### WHAT YOU SHOULD DO
Tally the lines in the listing below that contain the string "Open" with the same capitalization, and give only the count.

### GIVEN DATA
────────────────────────────────────────
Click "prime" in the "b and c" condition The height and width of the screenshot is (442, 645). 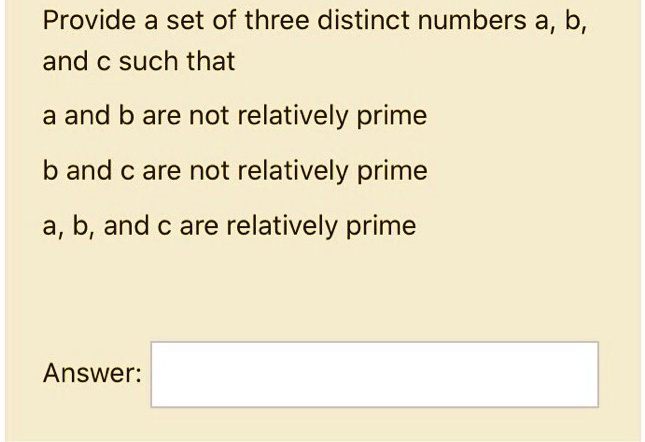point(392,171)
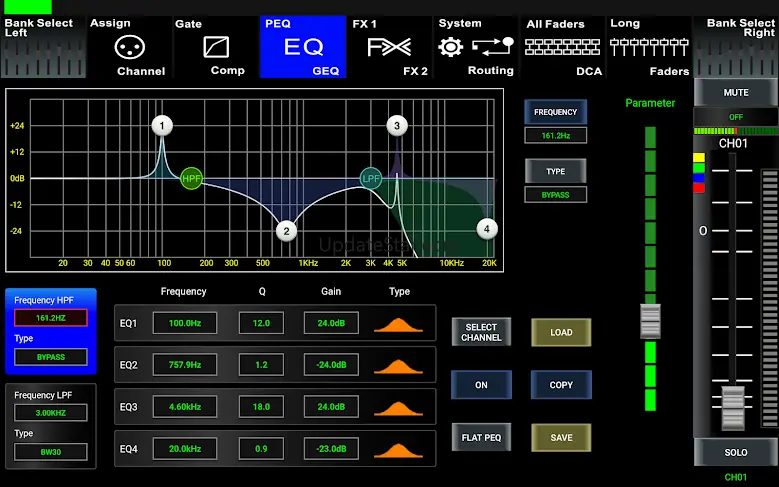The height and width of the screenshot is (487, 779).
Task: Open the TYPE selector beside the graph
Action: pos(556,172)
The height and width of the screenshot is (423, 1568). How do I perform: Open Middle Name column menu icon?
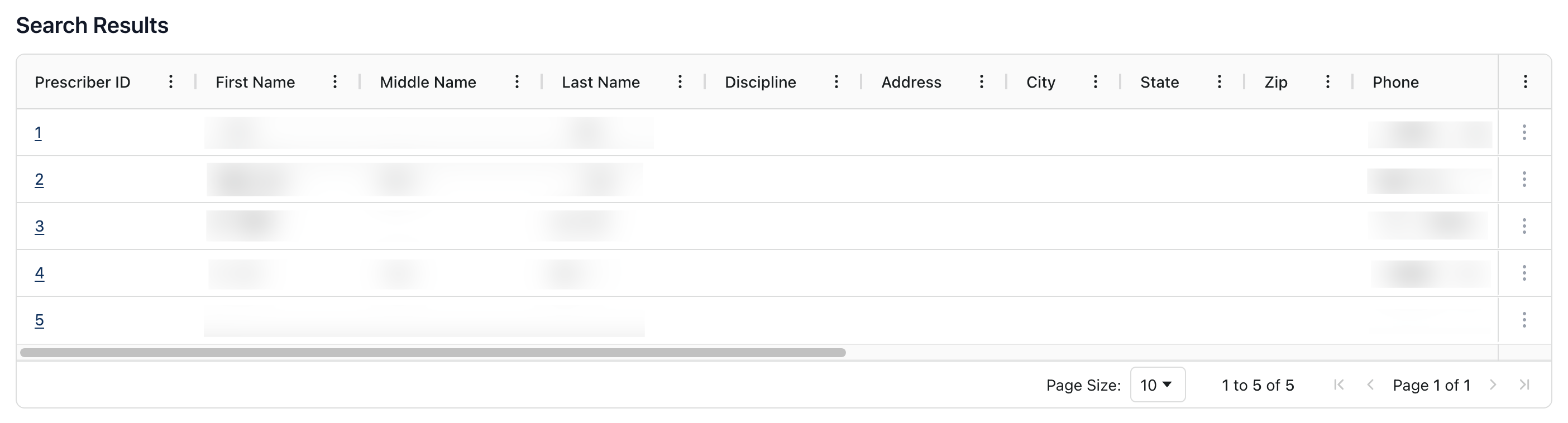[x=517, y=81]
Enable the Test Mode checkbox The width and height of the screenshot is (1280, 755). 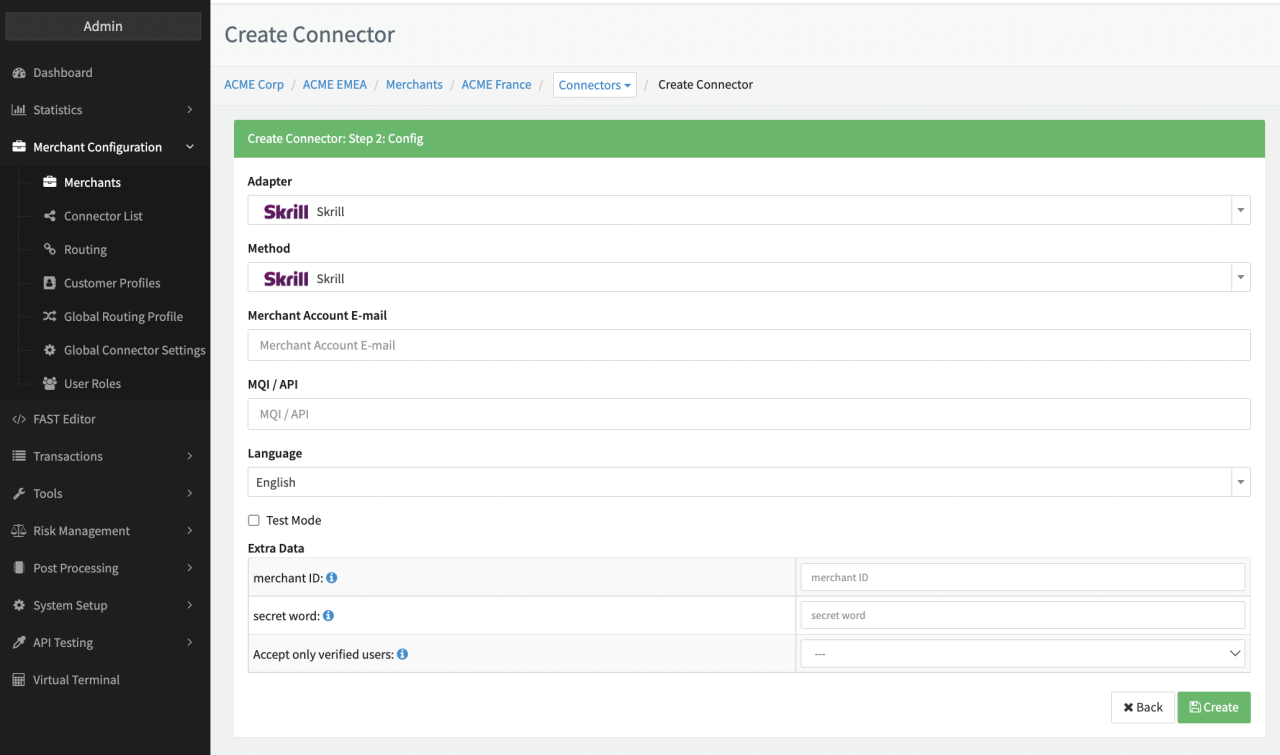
────────────────────────────────────────
### CORRECT ANSWER
2